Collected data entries
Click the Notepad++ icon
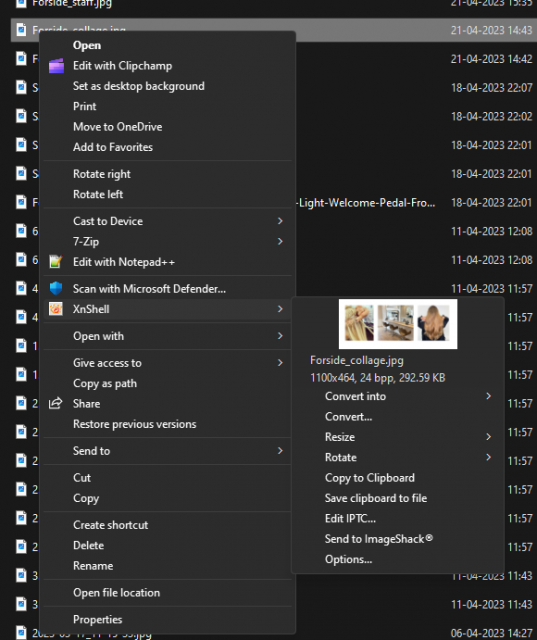537x640 pixels. pos(55,262)
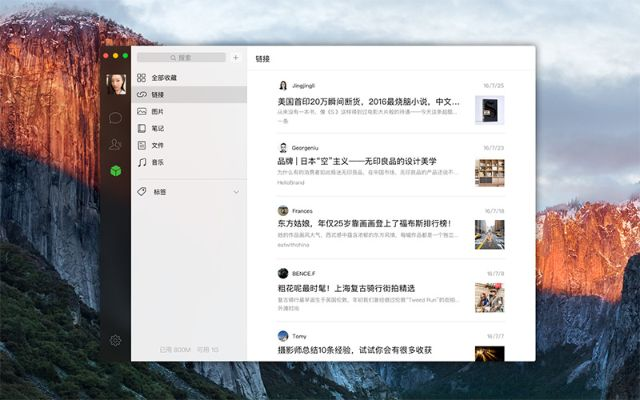Select 全部收藏 all favorites category
Screen dimensions: 640x400
click(164, 77)
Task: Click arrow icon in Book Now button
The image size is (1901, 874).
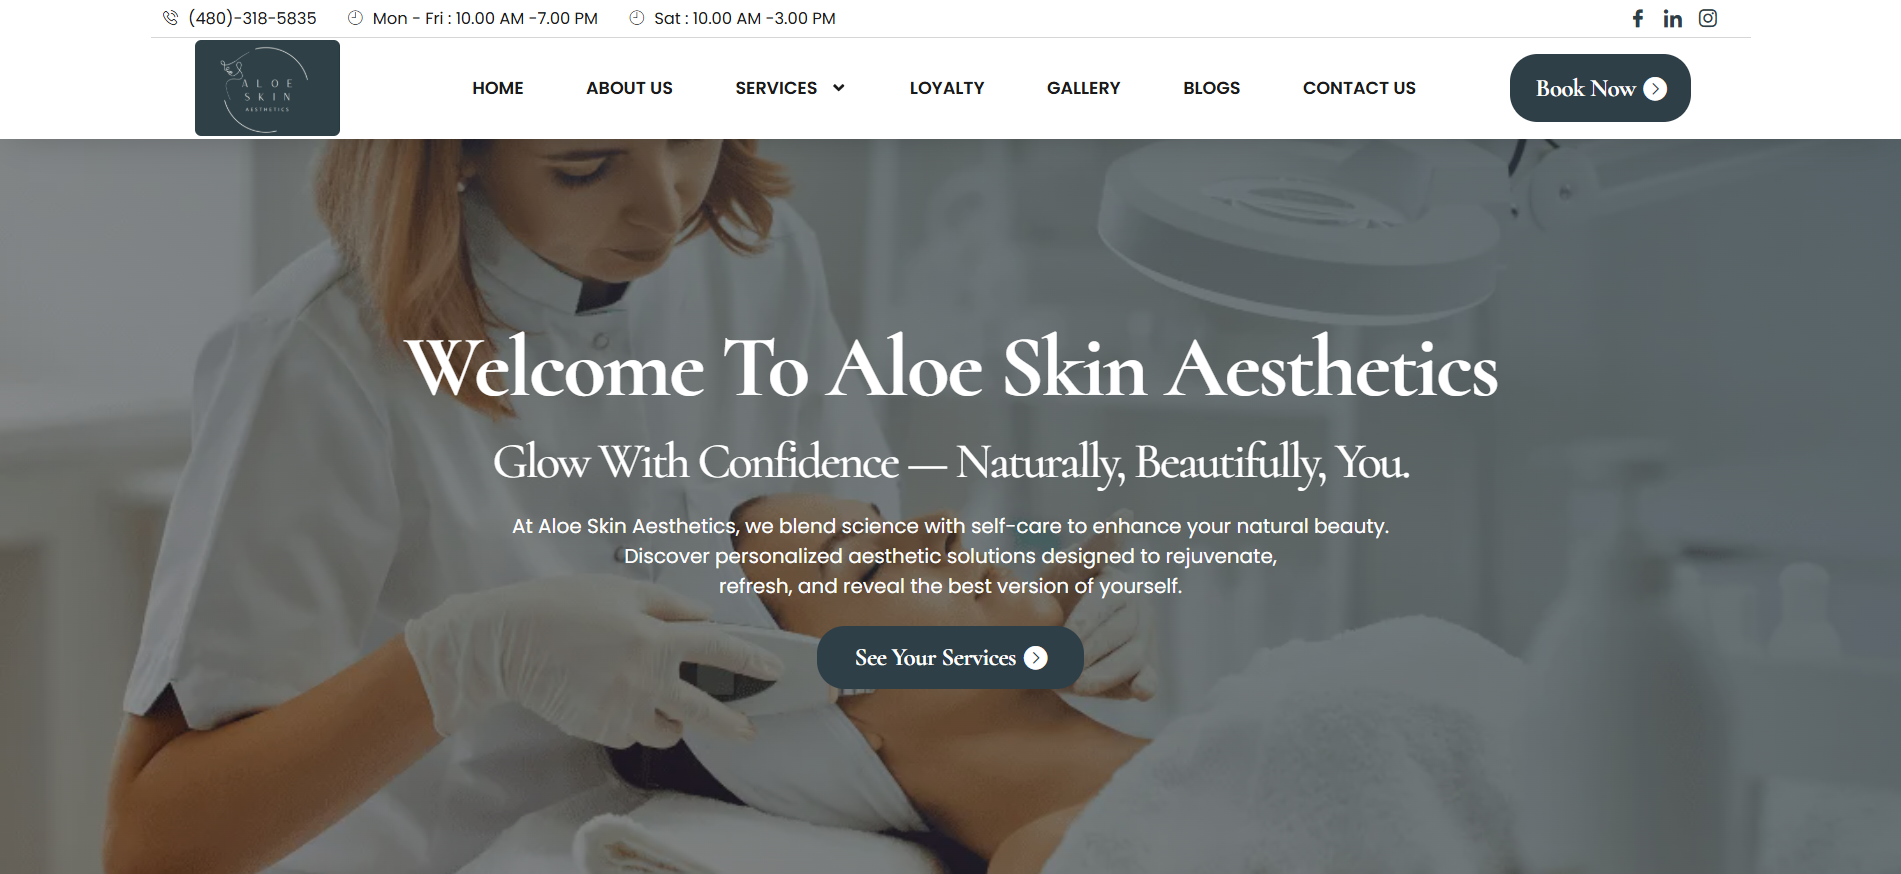Action: [x=1655, y=89]
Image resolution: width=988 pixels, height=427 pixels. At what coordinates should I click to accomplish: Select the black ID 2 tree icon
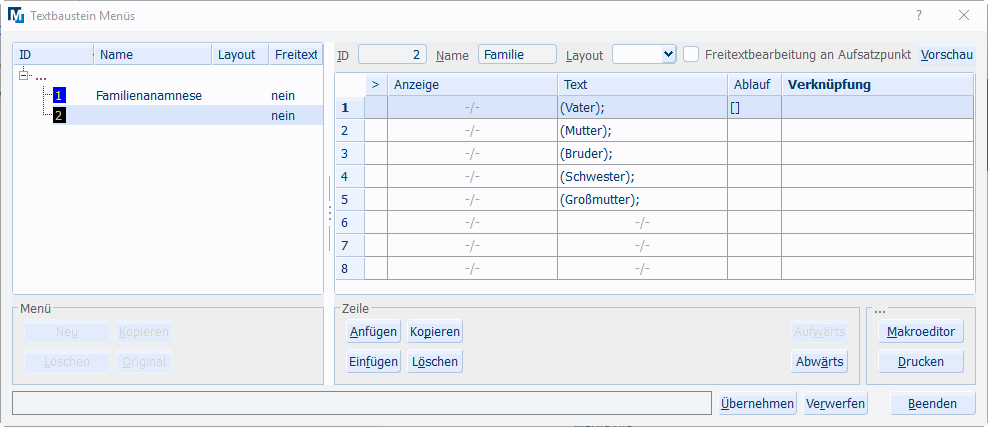(60, 116)
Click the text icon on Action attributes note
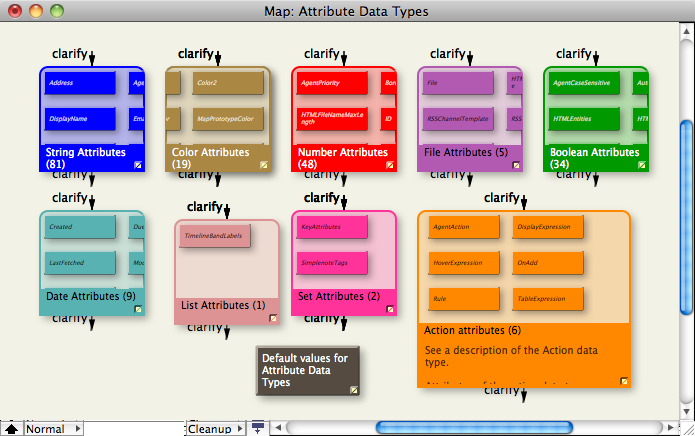Viewport: 695px width, 436px height. (x=624, y=380)
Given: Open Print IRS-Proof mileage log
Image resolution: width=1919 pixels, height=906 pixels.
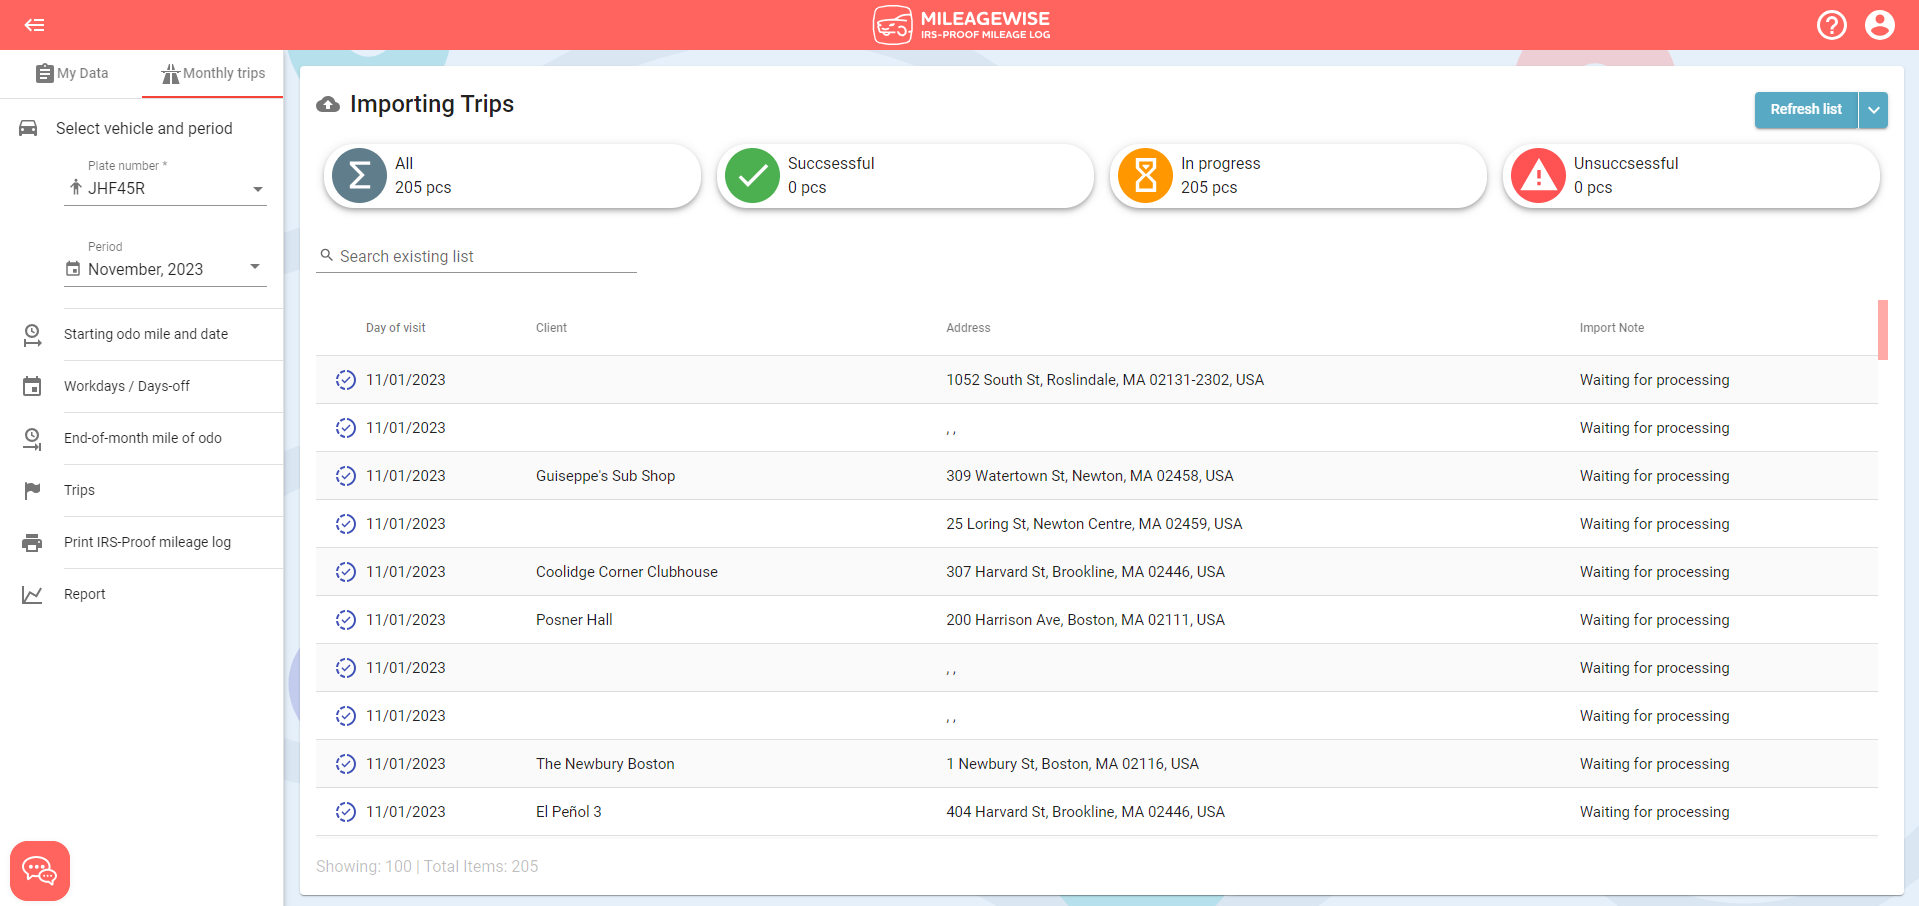Looking at the screenshot, I should click(x=147, y=542).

▶ [WHAT YOU NEED TO DO]
Could you write out all the records exactly, without the pictures?

▶ [SOLUTION]
Click the Notepad++ icon
537x640 pixels. pos(55,262)
Select 全部收藏 all favorites category
Screen dimensions: 640x400
click(164, 77)
Task: Click arrow icon in Book Now button
The image size is (1901, 874).
Action: [x=1655, y=89]
Image resolution: width=988 pixels, height=427 pixels. At what coordinates should I click to accomplish: Select the black ID 2 tree icon
(60, 116)
Click the text icon on Action attributes note
Viewport: 695px width, 436px height. (x=624, y=380)
Given: Open Print IRS-Proof mileage log
Image resolution: width=1919 pixels, height=906 pixels.
Looking at the screenshot, I should click(x=147, y=542).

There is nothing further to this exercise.